Pero el pequeño Pode, que tenía mucho peso en el banco, estaba demasiado absorto en su bloc de papel pautado para contestar. Había descubierto un nuevo enfoque del asunto, éste mucho más inasequible a las previsiones de Oliver, y lo examinaba meticulosamente a través de sus bifocales con la luz de la lámpara de lectura reflejada en su calva a rayas.
– Ollie -dijo Pode con una voz fina y circunspecta, un estoque en comparación con la maza de Lanxon.
– ¿Qué?
– ¿Qué tal si repasamos esto desde el principio?
– Repasar ¿qué?
– Te ruego un poco de paciencia. Si no te importa, Ollie, me gustaría empezar por el día de apertura de la cuenta y seguir el proceso razonadamente a partir de ese momento. Soy un técnico. Me interesan los antecedentes y procedimientos. ¿Tendrás un poco de paciencia?
Oliver el anodino hizo un gesto de conformidad.
– Según nuestros datos -prosiguió Pode-, viniste a ver a Arthur a este mismo despacho, habiendo concertado previamente la hora, hace casi dieciocho meses, y justo una semana después del nacimiento de Carmen. ¿Correcto?

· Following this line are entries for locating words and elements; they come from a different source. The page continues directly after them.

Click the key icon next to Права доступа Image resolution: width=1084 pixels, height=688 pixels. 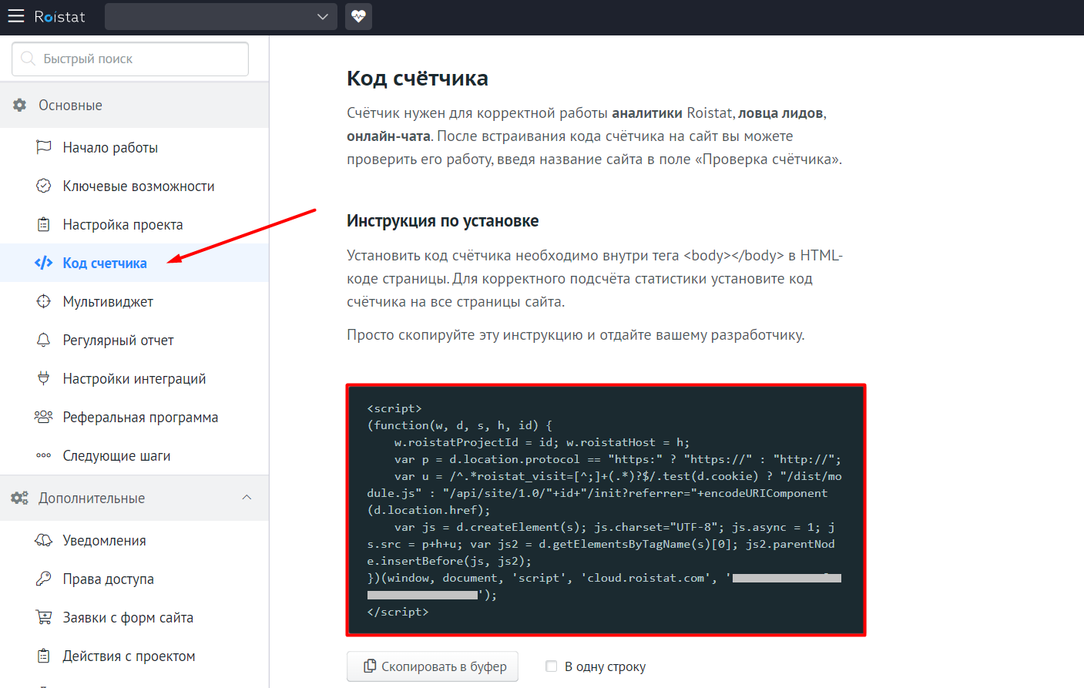point(45,579)
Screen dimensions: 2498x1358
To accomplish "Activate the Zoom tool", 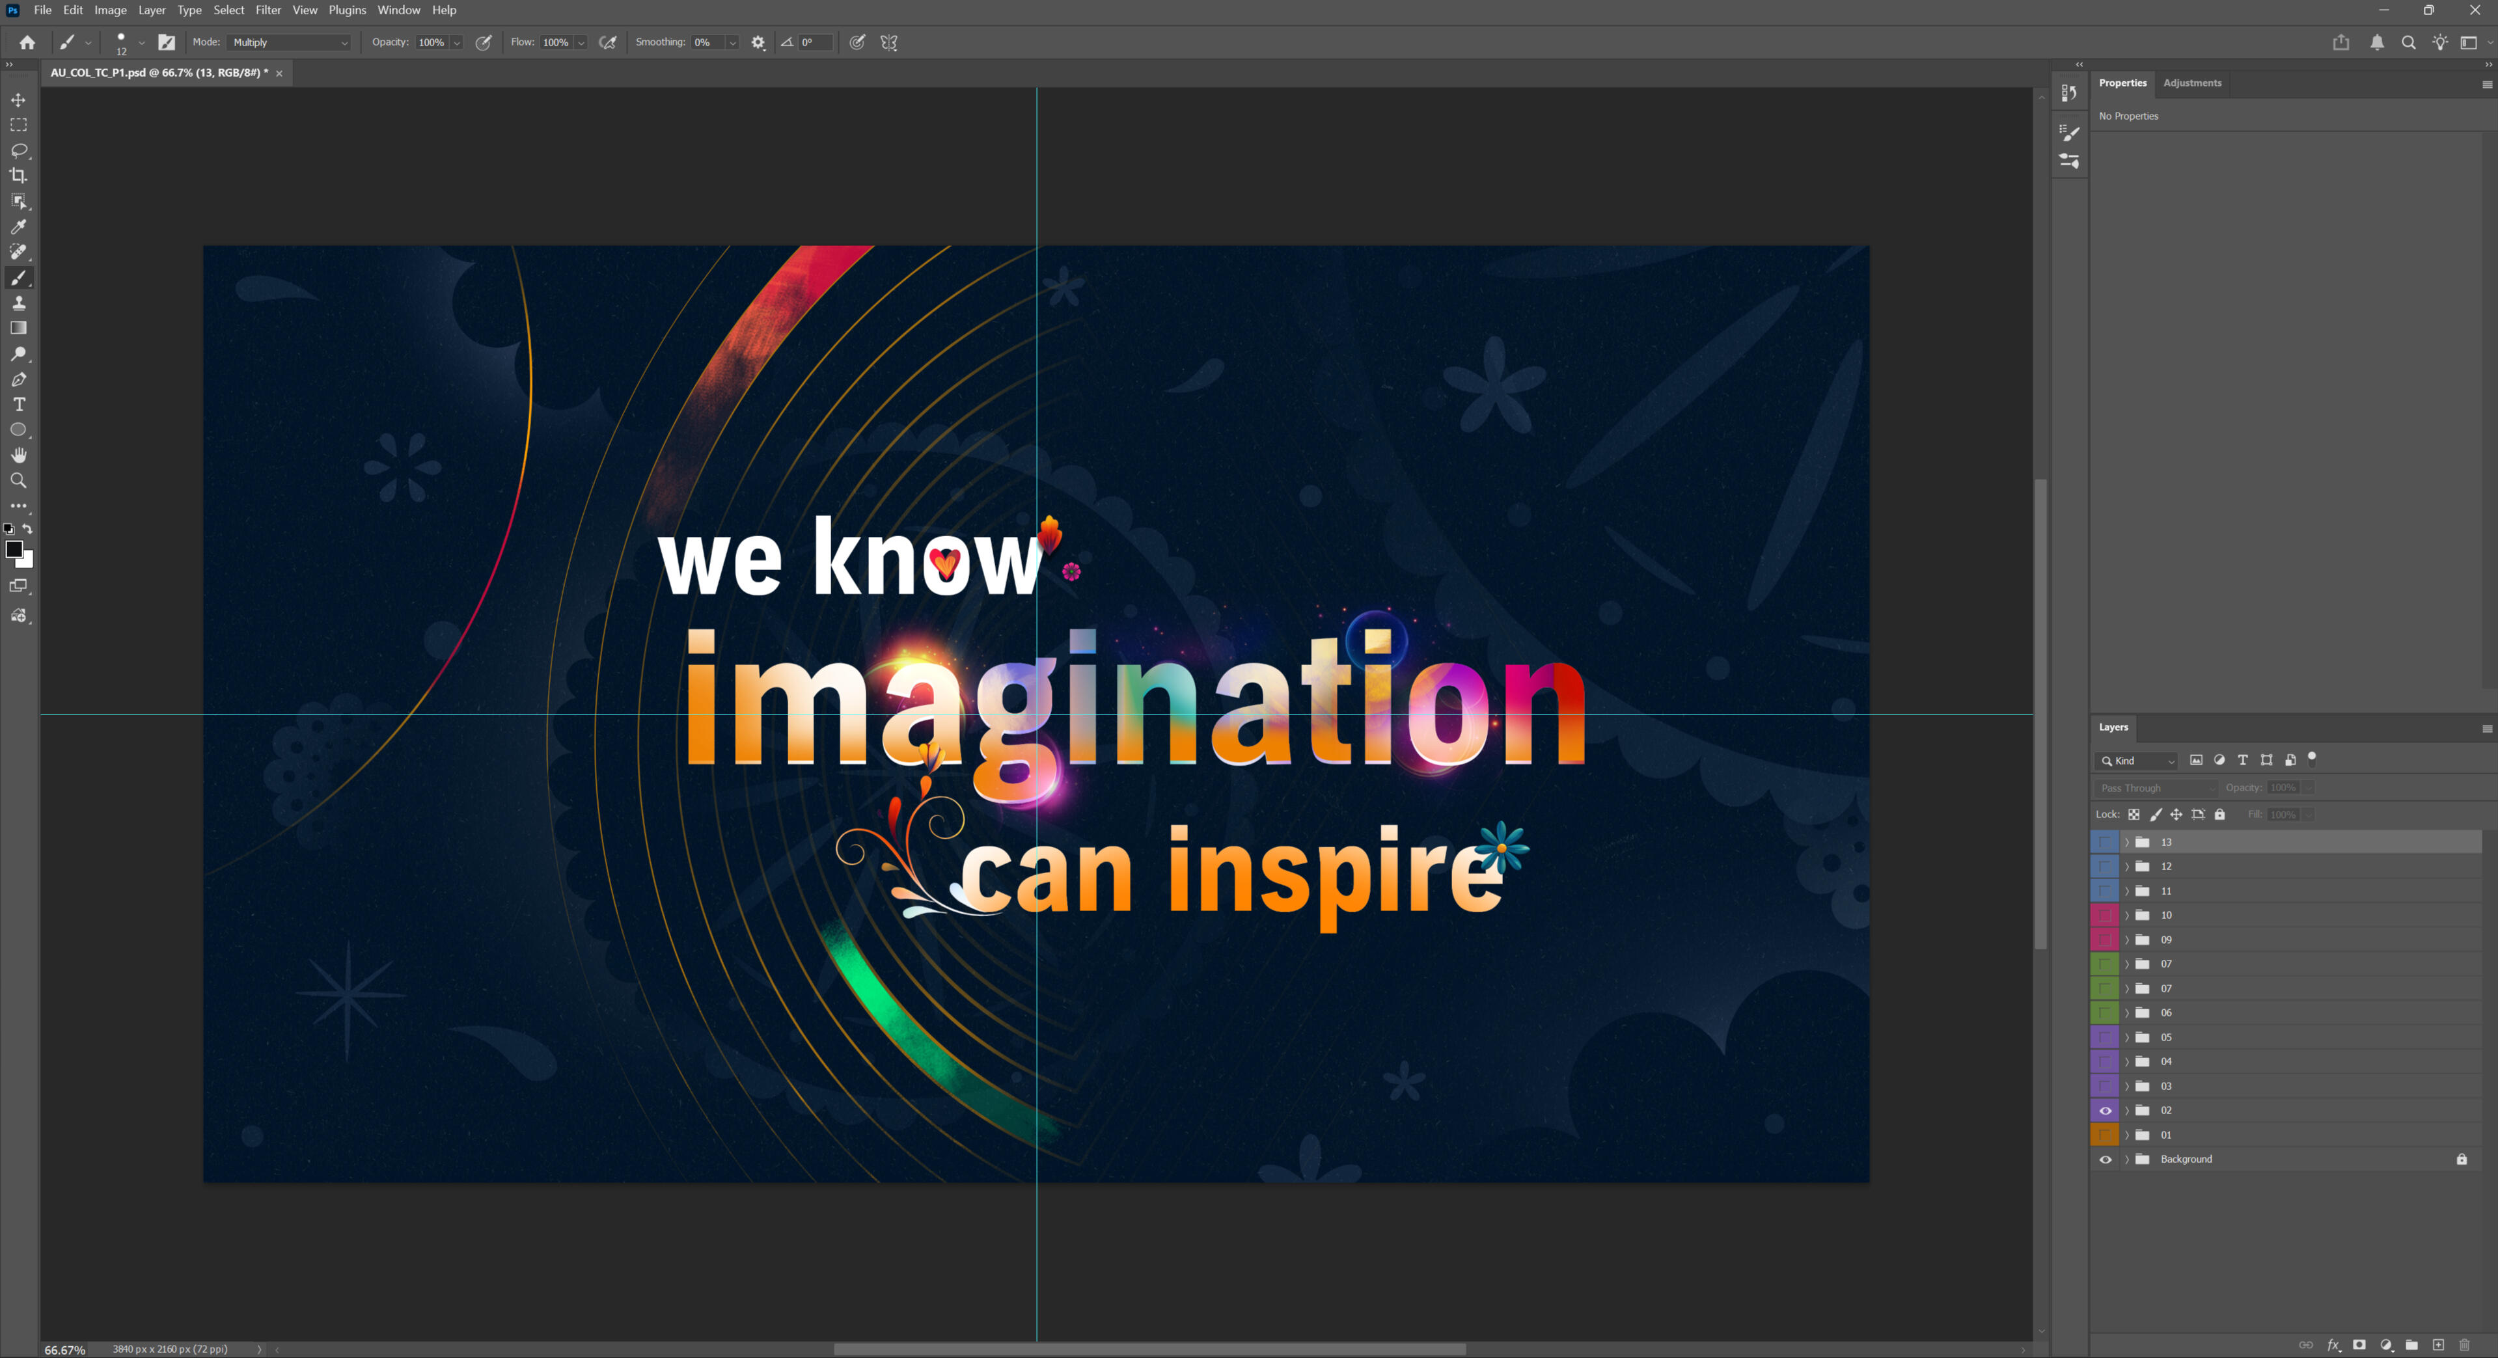I will coord(18,481).

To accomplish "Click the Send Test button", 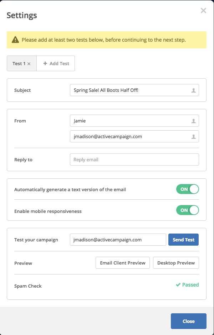I will point(183,240).
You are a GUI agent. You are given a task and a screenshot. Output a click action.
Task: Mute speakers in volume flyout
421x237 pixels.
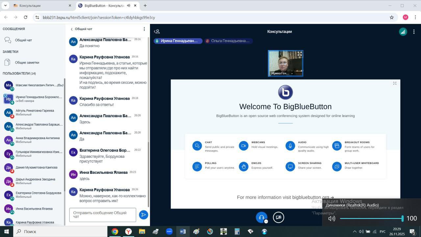click(x=332, y=219)
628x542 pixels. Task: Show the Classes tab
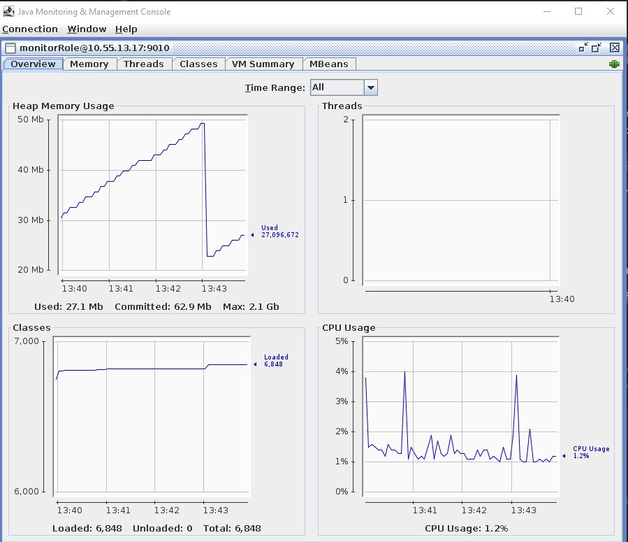pyautogui.click(x=198, y=64)
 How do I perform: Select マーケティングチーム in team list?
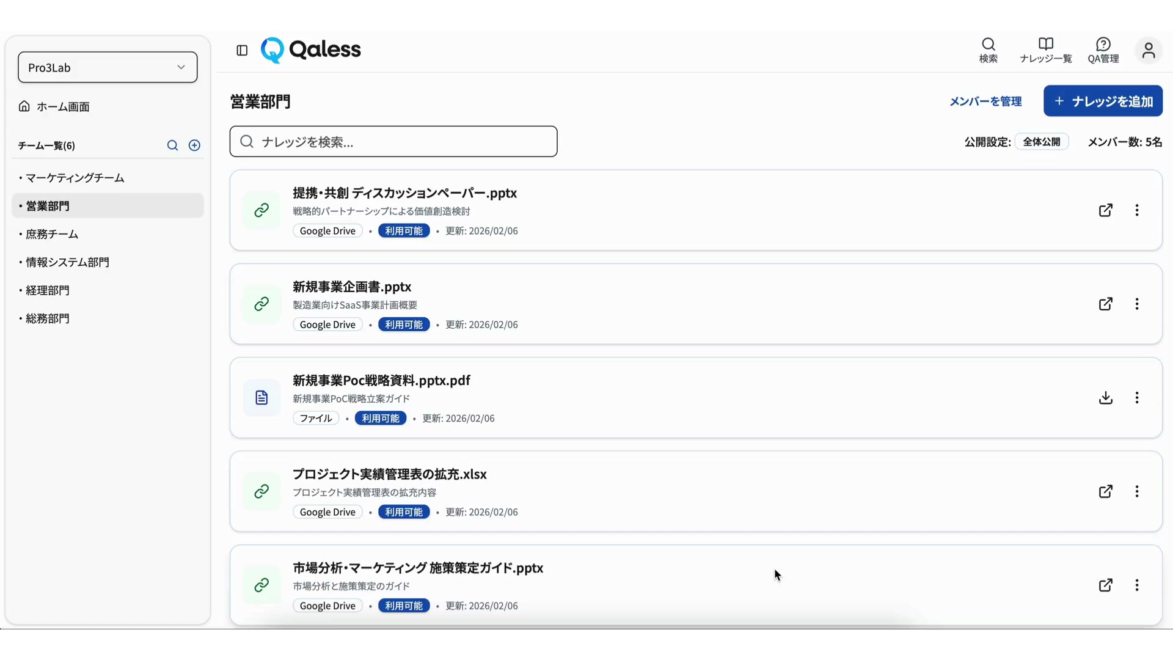click(75, 178)
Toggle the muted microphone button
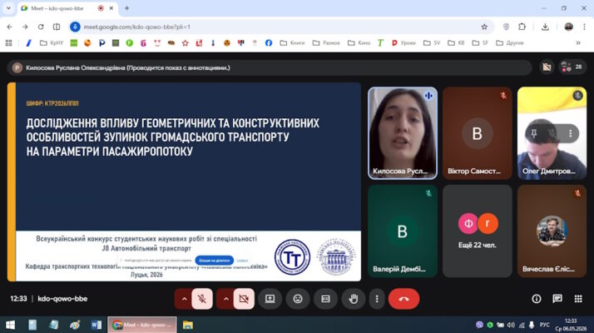The width and height of the screenshot is (594, 333). (202, 299)
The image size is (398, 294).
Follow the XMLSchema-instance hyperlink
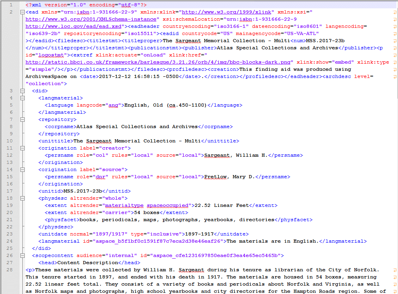point(91,19)
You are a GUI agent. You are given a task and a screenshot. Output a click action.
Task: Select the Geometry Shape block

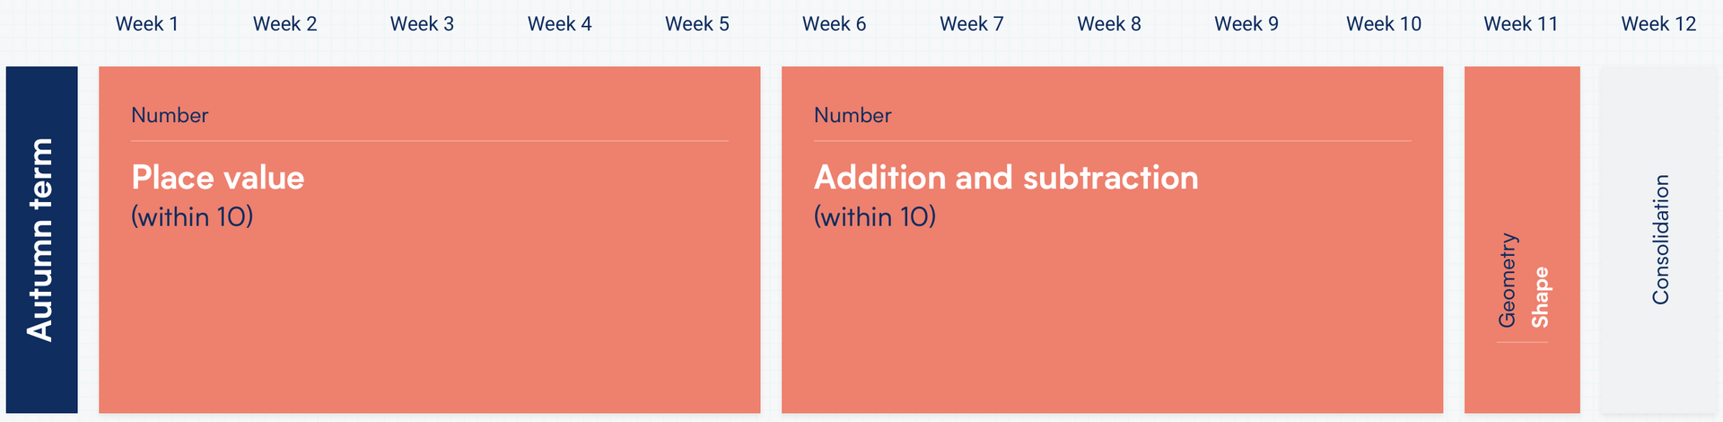tap(1522, 240)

– Correcto -confirmó Oliver. Anodino como el barro.
– Por entonces eras cliente del banco desde hacía seis meses. Y te habías trasladado recientemente a esta zona tras un período de residencia en el extranjero. Por cierto, ¿dónde estuviste? Se me ha olvidado.
«¿Has visitado Australia alguna vez?», pregunta Brock. «No, nunca», responde Oliver. «Perfecto, porque es ahí donde has pasado los últimos cuatro años.»
– En Australia -dijo Oliver.
– Y allí viviste de… ¿qué?
– Fui de empleo en empleo. Cuidé ovejas. Serví pollo frito en restaurantes de poca monta. Todo lo que me salía al paso.